Dante sighed. “The man is a pest.”

“The man needs killing.”

Rolling his eyes, Dante managed a smile, in spite of his pain. “You think every mortal needs killing, Sarafina.”

“Thirty of our kind have been murdered in their sleep, Dante. And other fires like this one have come close to claiming more. Someone knows our secrets.”

A chill went through him—at her words, or because of the cold, he wasn’t certain which. “Let’s go someplace where I can get dry,” he told her. “We’ll talk there.”

“Yes. You’ll draw a crowd soon enough, standing out here naked.”

Taking his arm, Sarafina led him to a black limousine that was parked around a bend in the road, put him into the back seat and slid in beside him. Dante almost smiled at the extravagance.

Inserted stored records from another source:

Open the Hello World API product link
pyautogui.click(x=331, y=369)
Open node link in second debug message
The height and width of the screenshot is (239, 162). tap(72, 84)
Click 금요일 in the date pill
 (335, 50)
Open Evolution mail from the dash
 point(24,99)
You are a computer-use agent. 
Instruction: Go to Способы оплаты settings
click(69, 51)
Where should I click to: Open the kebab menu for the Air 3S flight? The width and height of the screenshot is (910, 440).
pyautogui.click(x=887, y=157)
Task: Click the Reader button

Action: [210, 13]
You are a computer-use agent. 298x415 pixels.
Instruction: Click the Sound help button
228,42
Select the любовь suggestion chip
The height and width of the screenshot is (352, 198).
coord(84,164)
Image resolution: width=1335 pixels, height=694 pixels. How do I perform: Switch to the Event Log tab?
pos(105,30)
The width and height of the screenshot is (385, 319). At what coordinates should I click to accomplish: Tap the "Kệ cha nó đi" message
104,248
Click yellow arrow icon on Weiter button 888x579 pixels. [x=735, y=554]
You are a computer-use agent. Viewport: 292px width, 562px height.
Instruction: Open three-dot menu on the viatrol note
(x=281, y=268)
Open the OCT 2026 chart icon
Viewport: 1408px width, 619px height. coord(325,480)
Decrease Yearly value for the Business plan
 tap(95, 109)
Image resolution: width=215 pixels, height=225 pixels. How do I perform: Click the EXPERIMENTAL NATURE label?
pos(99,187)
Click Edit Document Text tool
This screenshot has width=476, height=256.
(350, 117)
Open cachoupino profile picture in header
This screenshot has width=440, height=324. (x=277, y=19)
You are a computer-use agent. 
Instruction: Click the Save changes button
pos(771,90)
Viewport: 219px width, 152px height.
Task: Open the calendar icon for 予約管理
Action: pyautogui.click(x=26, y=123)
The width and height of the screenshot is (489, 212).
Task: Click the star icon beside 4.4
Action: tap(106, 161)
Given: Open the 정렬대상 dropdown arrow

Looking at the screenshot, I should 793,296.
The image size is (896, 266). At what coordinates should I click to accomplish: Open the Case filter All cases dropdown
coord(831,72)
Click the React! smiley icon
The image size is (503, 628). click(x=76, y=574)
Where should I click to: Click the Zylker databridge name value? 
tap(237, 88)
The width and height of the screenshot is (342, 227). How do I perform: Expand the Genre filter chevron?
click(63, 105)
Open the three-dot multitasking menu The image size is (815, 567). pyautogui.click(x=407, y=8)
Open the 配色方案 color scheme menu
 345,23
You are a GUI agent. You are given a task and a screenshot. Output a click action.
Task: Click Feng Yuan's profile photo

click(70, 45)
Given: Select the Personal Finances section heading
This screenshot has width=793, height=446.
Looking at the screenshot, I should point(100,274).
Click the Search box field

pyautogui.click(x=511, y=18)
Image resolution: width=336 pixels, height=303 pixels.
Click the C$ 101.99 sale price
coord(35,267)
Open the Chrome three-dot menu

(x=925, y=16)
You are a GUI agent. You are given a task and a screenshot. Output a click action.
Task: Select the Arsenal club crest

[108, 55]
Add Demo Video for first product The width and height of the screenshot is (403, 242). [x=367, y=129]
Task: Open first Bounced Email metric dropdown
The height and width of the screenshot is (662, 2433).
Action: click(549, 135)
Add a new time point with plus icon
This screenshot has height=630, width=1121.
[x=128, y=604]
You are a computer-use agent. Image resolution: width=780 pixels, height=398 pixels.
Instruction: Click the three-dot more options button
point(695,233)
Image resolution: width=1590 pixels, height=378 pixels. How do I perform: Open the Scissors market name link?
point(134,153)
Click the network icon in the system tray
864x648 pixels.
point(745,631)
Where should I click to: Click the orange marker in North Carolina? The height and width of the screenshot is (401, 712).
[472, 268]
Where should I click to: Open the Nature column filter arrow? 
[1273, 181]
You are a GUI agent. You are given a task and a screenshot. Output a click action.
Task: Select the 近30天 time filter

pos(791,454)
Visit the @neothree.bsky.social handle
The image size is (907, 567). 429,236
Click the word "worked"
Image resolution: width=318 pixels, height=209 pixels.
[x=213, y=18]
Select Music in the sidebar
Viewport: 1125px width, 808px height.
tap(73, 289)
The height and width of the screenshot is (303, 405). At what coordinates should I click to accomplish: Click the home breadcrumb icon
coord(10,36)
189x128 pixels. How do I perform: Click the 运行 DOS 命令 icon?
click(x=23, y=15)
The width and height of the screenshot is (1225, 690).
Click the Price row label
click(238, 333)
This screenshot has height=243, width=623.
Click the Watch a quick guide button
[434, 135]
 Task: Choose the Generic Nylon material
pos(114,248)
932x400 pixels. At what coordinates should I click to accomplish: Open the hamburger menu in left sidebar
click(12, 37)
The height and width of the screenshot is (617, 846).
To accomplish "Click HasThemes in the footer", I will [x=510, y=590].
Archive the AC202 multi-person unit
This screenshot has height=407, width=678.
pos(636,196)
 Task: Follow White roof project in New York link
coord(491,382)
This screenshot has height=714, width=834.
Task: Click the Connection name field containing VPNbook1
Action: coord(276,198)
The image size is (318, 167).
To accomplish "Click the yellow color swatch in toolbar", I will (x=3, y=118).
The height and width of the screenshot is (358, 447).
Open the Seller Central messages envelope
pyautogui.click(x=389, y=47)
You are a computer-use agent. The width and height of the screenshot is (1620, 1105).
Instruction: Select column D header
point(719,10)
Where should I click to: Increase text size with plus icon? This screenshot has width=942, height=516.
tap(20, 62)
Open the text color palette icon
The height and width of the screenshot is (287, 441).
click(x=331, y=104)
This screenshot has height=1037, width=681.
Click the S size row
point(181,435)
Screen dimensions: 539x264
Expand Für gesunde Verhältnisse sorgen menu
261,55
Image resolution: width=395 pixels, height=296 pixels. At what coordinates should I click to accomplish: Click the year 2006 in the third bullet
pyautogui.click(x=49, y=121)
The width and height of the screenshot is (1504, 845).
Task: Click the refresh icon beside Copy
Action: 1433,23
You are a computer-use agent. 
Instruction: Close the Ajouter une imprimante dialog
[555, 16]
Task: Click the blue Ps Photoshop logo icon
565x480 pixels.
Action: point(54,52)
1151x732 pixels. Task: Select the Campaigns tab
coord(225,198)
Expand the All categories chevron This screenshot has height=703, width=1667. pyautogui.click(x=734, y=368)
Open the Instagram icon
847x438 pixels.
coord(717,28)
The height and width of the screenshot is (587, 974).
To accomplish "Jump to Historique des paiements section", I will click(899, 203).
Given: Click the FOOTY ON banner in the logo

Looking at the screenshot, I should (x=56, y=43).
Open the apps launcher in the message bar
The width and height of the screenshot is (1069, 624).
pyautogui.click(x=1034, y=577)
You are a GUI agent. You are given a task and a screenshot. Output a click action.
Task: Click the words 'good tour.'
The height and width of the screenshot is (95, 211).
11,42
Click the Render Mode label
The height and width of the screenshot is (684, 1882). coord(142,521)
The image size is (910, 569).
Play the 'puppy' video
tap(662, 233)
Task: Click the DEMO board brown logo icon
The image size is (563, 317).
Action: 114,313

The driver said nothing of the sopping wet, naked man his employer had apparently plucked from the waves. He didn’t even look directly into her eyes when she spoke to him. He was well trained, Dante thought. Very well. Maybe too well. Pushing a button so the glass partition opened just slightly, Sarafina said, “Take us to the apartment, pet. And turn up the heat back here.”

The driver’s only reply was a nod as the glass slid closed again. Then the car was in motion.

Sarafina picked up a large crocheted shawl and proceeded to rub Dante’s shoulders, chest and hair with it. “I think it’s that dreadful DPI,” she said. “They have to be behind this.”

Dante sent her a quelling glance, then jerked his head toward the man in the front.

“Oh, don’t be ridiculous, love. He can’t hear me with the partition closed, and even if he could, he wouldn’t repeat a word.”

Dante glanced again at the man in the front. He was very pale, very thin. His eyes seemed hollow. He couldn’t see the man’s throat, but the fact that he wore a turtleneck beneath his navy-blue jacket spoke volumes. Dante looked at Sarafina again. “You’re not supposed to use them as slaves, ‘fina. It’s bad form.”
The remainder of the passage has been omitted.